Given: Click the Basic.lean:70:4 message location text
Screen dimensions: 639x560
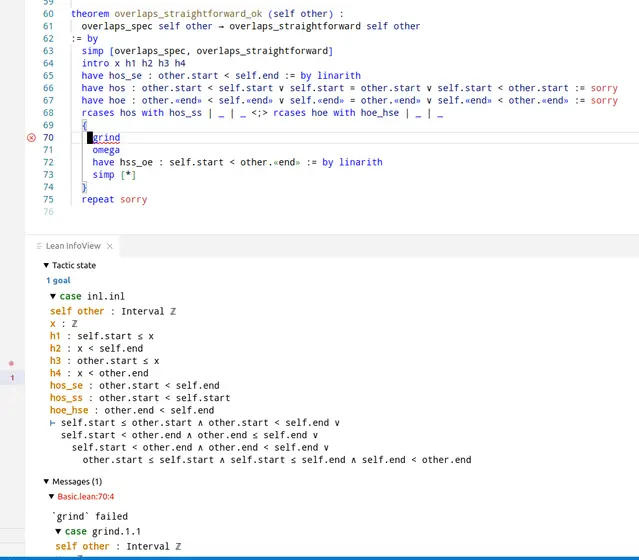Looking at the screenshot, I should tap(86, 496).
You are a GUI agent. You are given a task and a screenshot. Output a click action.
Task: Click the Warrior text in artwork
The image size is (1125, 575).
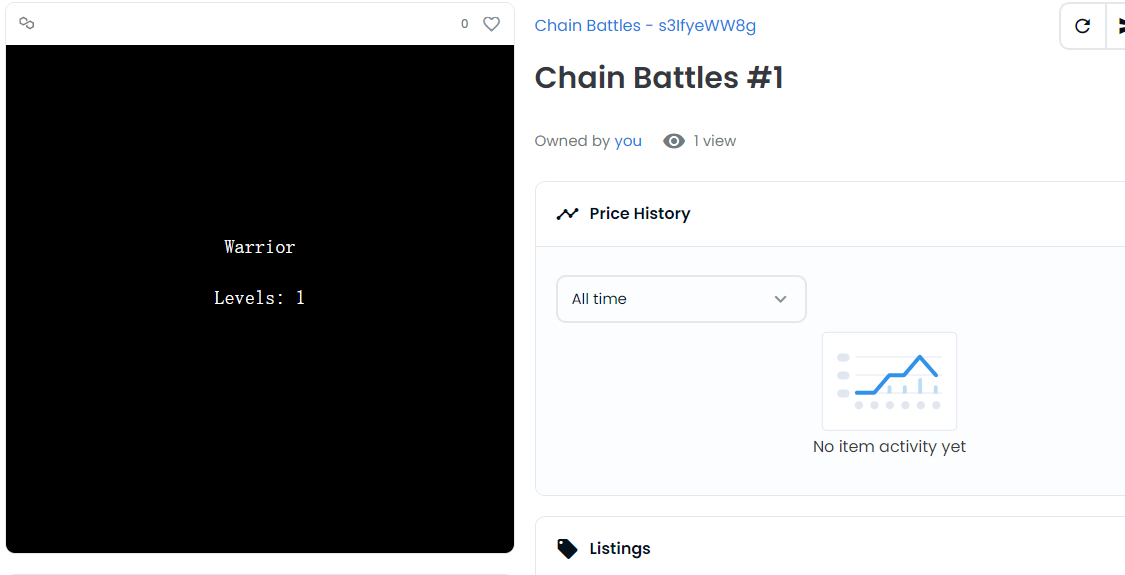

WHAT THE EXERCISE ASKS: Each entry is to be output exactly, and no picture is to appear.

ANSWER SECTION:
Given: Click the Basic.lean:70:4 message location text
Screen dimensions: 639x560
Looking at the screenshot, I should tap(86, 496).
You are a GUI agent. You are given a task and a screenshot. Output a click action.
Task: Click the Warrior text in artwork
The image size is (1125, 575).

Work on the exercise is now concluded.